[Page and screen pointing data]
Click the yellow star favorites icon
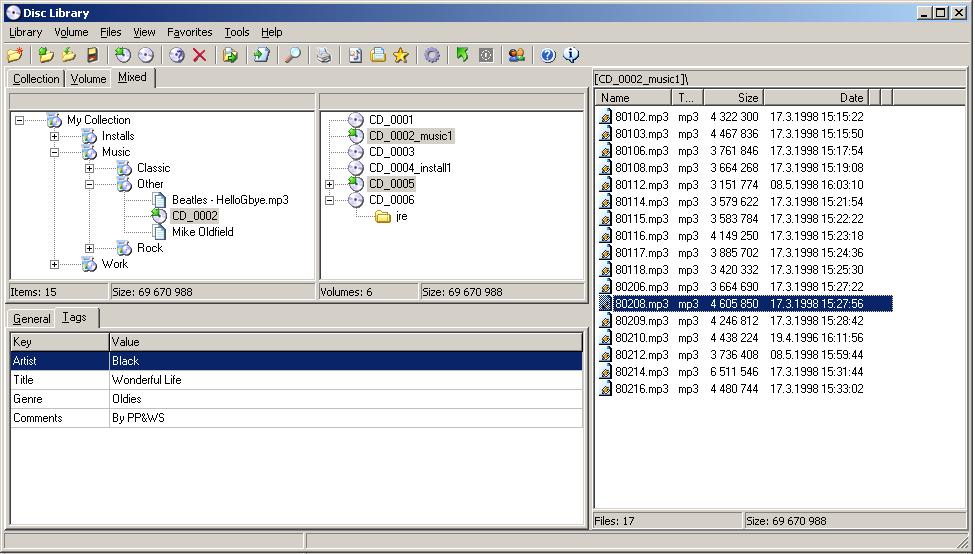Image resolution: width=975 pixels, height=554 pixels. [x=401, y=55]
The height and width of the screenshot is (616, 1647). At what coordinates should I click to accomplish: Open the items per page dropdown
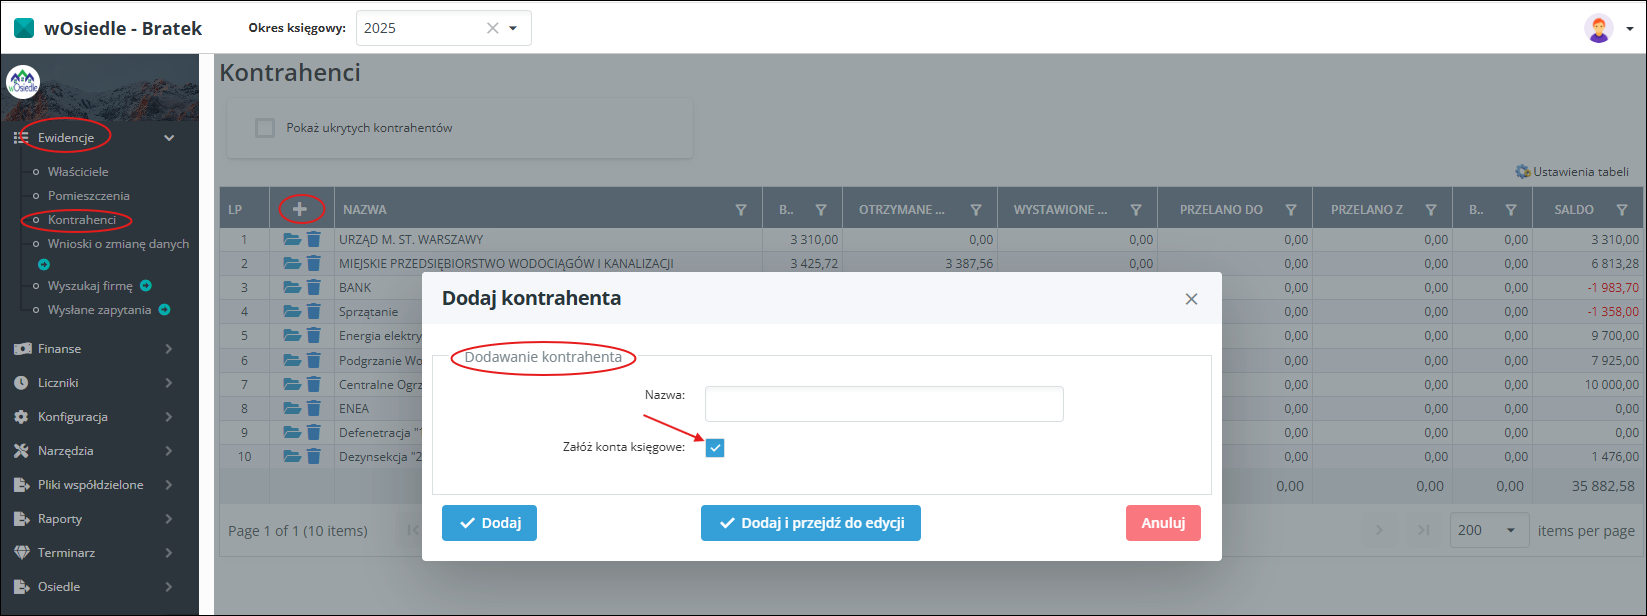pyautogui.click(x=1489, y=530)
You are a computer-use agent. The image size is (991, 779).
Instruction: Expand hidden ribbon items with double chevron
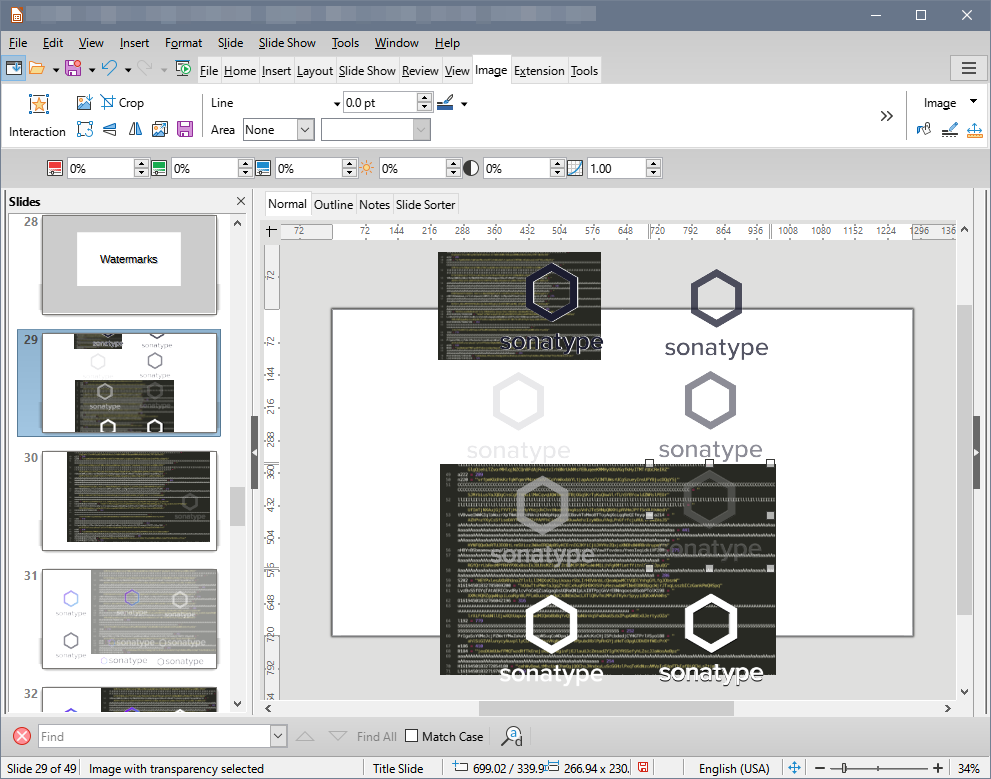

**DIRECTIVE**
Would you retype every one of the lines above word for word, leaving out the pictures?

**IN RESPONSE**
Click the yellow star favorites icon
Image resolution: width=975 pixels, height=554 pixels. [x=401, y=55]
The height and width of the screenshot is (616, 1647). At what coordinates should I click to accomplish: Open the items per page dropdown
pyautogui.click(x=1489, y=530)
You are a computer-use agent. The image size is (991, 779).
Instruction: Expand hidden ribbon items with double chevron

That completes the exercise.